Agent King is an animated series about Elvis Presley. But not about Elvis as we know him: it’s a show that follows Elvis’s adventures as a secret government agent fighting crime and saving the world. While also, according to the press release, “holding down his day job as the King of Rock ‘n’ Roll”.
Now. Be honest. Have you ever even heard of a better pitch for a TV show? It’s one of those things that is so brilliant it’s hard to believe that stuffed-shirt executives actually approved it, what with the industry’s strong record of rejecting great ideas. But I guess even dead-eyed businessmen can recognise perfection when they see it. And a cartoon about Elvis battling foreign spies – WITH A JETPACK – is the very definition of perfection.
More reasons to love this show already: it’s co-created by Priscilla Presley, who will bring that added touch of authenticity to this completely, wonderfully insane premise. And the showrunner is Mike Arnold, who used to write for Archer, one of the greatest shows of all time. So all signs are that this will be epic. Not that we needed any behind-the-scenes info to know it would be great: it’s about Elvis as a freaking spy.

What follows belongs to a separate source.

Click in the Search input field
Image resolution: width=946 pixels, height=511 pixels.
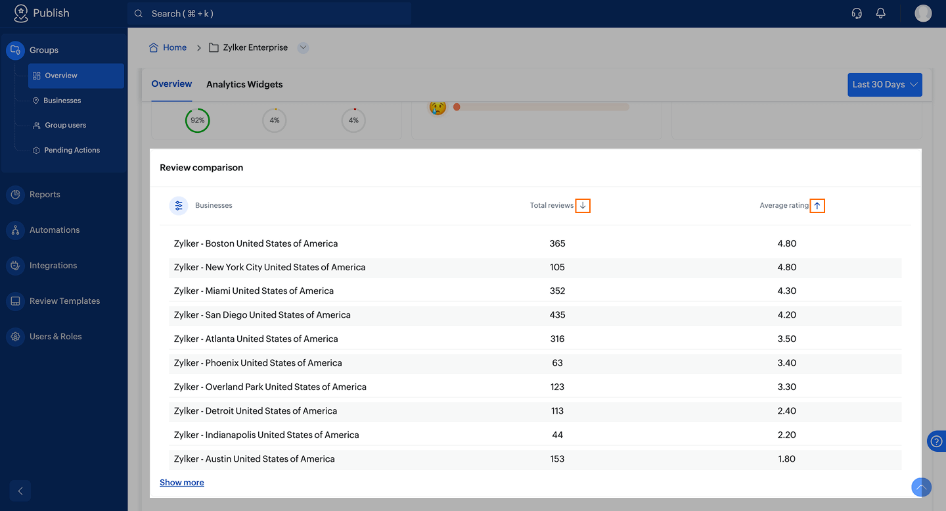(269, 14)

The best part is that in real life, Elvis wanted to be a spy. He approached President Nixon and offered to work for the US government informing on subversive rock stars. Which in one way is deeply uncool, but if Nixon had given him a jetpack and sent him to Moscow, I don’t think anyone – including John Lennon – could possibly have objected. Still not sure whether Nixon will be a character in Agent King, but obviously we hope that he will be, and that he’ll be portrayed kind of like the Chief in Get Smart. And that Colonel Tom Parker will be a bit like Agent 99.

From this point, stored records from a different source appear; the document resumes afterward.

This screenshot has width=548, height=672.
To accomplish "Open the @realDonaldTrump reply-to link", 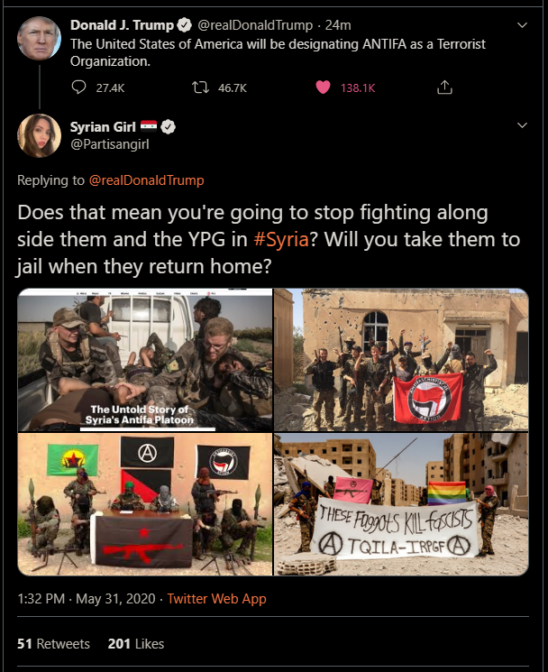I will [146, 180].
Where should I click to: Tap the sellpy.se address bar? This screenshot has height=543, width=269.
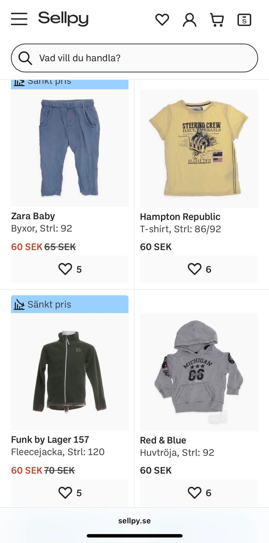point(135,521)
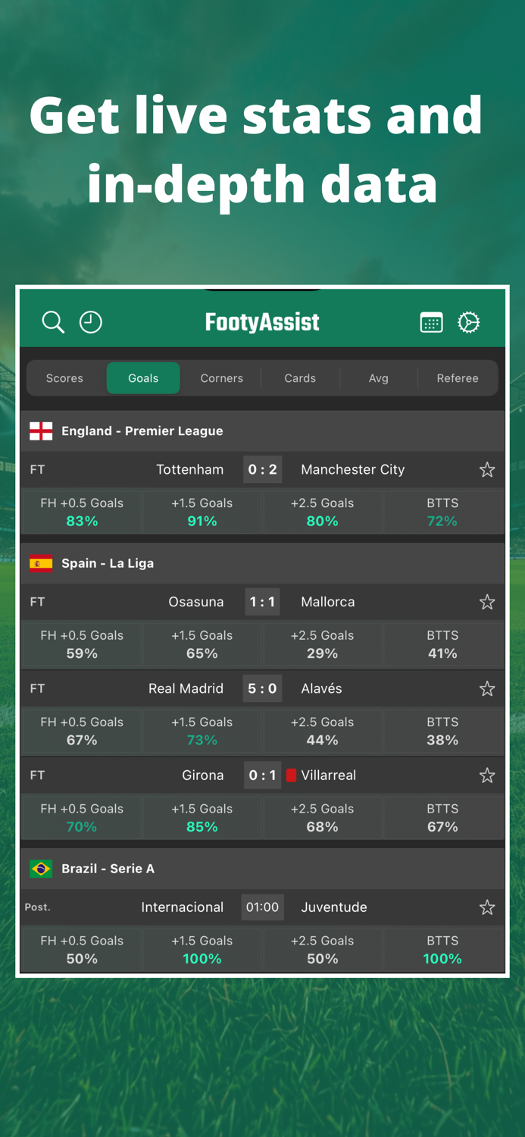The image size is (525, 1137).
Task: Open the search icon
Action: [x=53, y=322]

Wait, no, that’s not the best part. The best part is that this shows that TV is finally willing to take a punt on truly fresh, innovative concepts. Like, for example, a show where Harold from Neighbours plays a psychotic vigilante cleaning up the streets of Nimbin. Or a sitcom about Shane Warne sharing a flat with Dame Joan Sutherland. You might say these ideas are as crazy as my one about the pregnant private detective whose sidekick is her super-intelligent telepathic foetus. But I say to you: why not? What’s stopping us? Agent King is coming, and it’s going to liberate TV from all its limitations.